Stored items
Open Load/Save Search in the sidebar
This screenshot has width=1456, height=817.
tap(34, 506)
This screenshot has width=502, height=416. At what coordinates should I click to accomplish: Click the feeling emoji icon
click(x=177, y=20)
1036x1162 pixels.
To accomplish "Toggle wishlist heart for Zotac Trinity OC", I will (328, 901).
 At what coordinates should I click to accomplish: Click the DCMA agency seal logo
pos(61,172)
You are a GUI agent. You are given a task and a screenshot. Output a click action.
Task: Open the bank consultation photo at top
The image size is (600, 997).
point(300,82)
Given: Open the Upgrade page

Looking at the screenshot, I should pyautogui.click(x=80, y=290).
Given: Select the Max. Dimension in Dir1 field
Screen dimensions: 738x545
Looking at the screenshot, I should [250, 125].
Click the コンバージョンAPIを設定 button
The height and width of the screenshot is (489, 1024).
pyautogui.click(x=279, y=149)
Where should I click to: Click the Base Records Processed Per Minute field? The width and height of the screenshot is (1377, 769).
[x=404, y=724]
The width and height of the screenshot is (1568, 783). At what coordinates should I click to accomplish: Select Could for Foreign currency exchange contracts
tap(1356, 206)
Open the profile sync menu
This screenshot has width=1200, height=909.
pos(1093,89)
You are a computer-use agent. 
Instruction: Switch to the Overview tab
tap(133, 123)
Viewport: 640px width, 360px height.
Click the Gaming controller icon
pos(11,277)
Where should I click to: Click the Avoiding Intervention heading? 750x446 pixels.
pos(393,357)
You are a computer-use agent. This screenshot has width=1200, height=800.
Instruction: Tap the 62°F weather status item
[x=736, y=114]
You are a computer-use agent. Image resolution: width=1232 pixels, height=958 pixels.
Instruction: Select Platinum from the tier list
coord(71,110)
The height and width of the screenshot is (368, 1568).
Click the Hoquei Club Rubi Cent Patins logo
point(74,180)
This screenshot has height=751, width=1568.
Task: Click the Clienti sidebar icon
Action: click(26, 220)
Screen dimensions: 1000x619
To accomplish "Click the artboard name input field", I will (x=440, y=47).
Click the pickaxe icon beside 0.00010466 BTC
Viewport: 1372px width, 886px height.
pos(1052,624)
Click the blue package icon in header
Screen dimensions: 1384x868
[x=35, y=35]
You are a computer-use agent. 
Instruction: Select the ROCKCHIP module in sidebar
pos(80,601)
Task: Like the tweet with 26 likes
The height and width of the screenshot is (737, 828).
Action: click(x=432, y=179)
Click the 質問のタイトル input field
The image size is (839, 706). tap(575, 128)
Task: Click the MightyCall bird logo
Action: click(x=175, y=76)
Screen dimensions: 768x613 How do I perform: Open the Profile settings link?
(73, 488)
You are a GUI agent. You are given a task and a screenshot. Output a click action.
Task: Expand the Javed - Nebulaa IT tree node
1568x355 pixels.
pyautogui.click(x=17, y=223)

### Exercise
An exact repeat of all the records is required.

### Output for this exercise
Open Load/Save Search in the sidebar
This screenshot has width=1456, height=817.
tap(34, 506)
This screenshot has width=502, height=416. At what coordinates should I click to accomplish: Click the feeling emoji icon
click(x=177, y=20)
1036x1162 pixels.
To accomplish "Toggle wishlist heart for Zotac Trinity OC", I will (328, 901).
 At what coordinates should I click to accomplish: Click the DCMA agency seal logo
pos(61,172)
You are a GUI agent. You are given a task and a screenshot. Output a click action.
Task: Open the bank consultation photo at top
The image size is (600, 997).
point(300,82)
Given: Open the Upgrade page

Looking at the screenshot, I should pyautogui.click(x=80, y=290).
Given: Select the Max. Dimension in Dir1 field
Screen dimensions: 738x545
Looking at the screenshot, I should [250, 125].
Click the コンバージョンAPIを設定 button
The height and width of the screenshot is (489, 1024).
pyautogui.click(x=279, y=149)
Where should I click to: Click the Base Records Processed Per Minute field? The width and height of the screenshot is (1377, 769).
[x=404, y=724]
The width and height of the screenshot is (1568, 783). At what coordinates should I click to accomplish: Select Could for Foreign currency exchange contracts
tap(1356, 206)
Open the profile sync menu
This screenshot has width=1200, height=909.
pos(1093,89)
You are a computer-use agent. 
Instruction: Switch to the Overview tab
tap(133, 123)
Viewport: 640px width, 360px height.
Click the Gaming controller icon
pos(11,277)
Where should I click to: Click the Avoiding Intervention heading? 750x446 pixels.
pos(393,357)
You are a computer-use agent. This screenshot has width=1200, height=800.
Instruction: Tap the 62°F weather status item
[x=736, y=114]
You are a computer-use agent. Image resolution: width=1232 pixels, height=958 pixels.
Instruction: Select Platinum from the tier list
coord(71,110)
The height and width of the screenshot is (368, 1568).
Click the Hoquei Club Rubi Cent Patins logo
point(74,180)
This screenshot has height=751, width=1568.
Task: Click the Clienti sidebar icon
Action: click(26, 220)
Screen dimensions: 1000x619
To accomplish "Click the artboard name input field", I will (x=440, y=47).
Click the pickaxe icon beside 0.00010466 BTC
Viewport: 1372px width, 886px height.
pos(1052,624)
Click the blue package icon in header
Screen dimensions: 1384x868
[x=35, y=35]
You are a computer-use agent. 
Instruction: Select the ROCKCHIP module in sidebar
pos(80,601)
Task: Like the tweet with 26 likes
The height and width of the screenshot is (737, 828).
Action: click(x=432, y=179)
Click the 質問のタイトル input field
The image size is (839, 706). tap(575, 128)
Task: Click the MightyCall bird logo
Action: click(x=175, y=76)
Screen dimensions: 768x613 How do I perform: Open the Profile settings link?
(73, 488)
You are a GUI agent. You are given a task and a screenshot. Output a click action.
Task: Expand the Javed - Nebulaa IT tree node
1568x355 pixels.
pyautogui.click(x=17, y=223)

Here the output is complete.